Most people recognize that Orange County estate planning lawyers work hard to protect their clients’ assets to maximize an estate after the individual’s death, but this is really only one aspect of the job. Estate planning lawyers help families and individuals to plan for their own futures with retirement planning, help with investment strategies to increase personal wealth, and provide legal advice on lowering the amount of taxes their clients are required to pay.
A Qualified Personal Residence Trust is a tool that can play into each of these concerns. Often referred to as a QPRT, this allows a client to transfer ownership of a personal residence to his or her children while retaining the right to live in the home rent-free for an agreed upon period of time. The parent pretty much has free-rein over the house, but it legally belongs to the children.
Estate planning lawyers in Orange County might suggest this option to clients who are seeking ways to lower the value of their taxable estate. When the parent passes away, the home isn’t subject to estate taxes because the trust is not considered a part of the taxable estate. It can be a pretty great deal, especially since it also affects gift taxes positively, with less taxes owed overall due to the decreased value of real estate that comes with the stipulation that someone else can live there without paying rent.

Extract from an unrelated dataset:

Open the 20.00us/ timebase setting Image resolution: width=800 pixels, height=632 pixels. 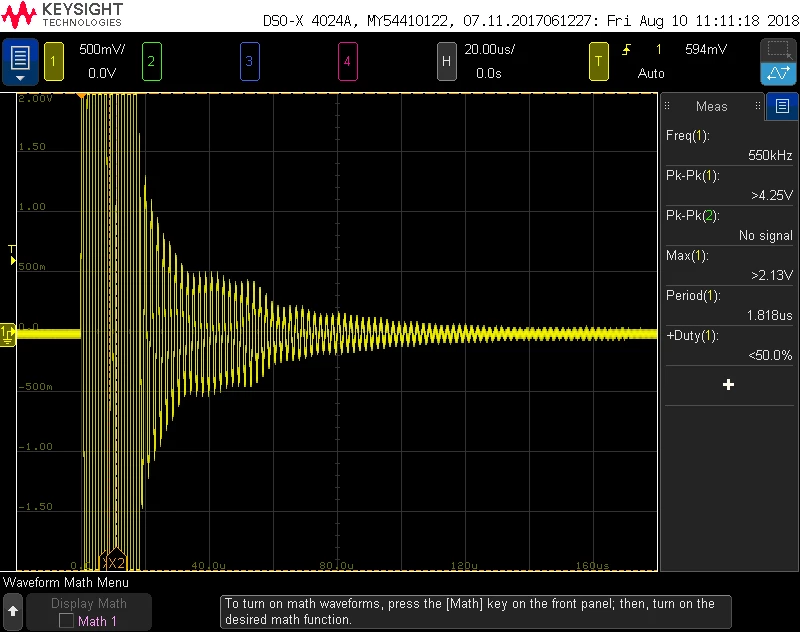click(489, 49)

While the parents are in residence, they are responsible for upkeep of the property. Whether it’s regular maintenance, remodeling, or real estate taxes, the beneficiaries of the trust are off the hook during the time the parents remain in the home. Money paid for these purposes is considered to be a gift to the trust. These things can get a little complicated, but a good Orange County estate planning lawyer will be able to thoroughly discuss the advantages and disadvantages of a QPRT.
Speaking of disadvantages, there are some to consider. For example, if the property appreciates in value, there may be capital gains costs taxes for the children to pay. Additionally, the trust won’t lower the taxable estate value if the parent passes away before the agreed upon term has expired.
As mentioned, the QPRT is a tool that an estate planning lawyer may suggest in order to fulfill multiple needs: planning for retirement, lowering taxes, investing, etc. It’s not the right choice for every family situation, but it is something worth considering with your Orange County lawyer.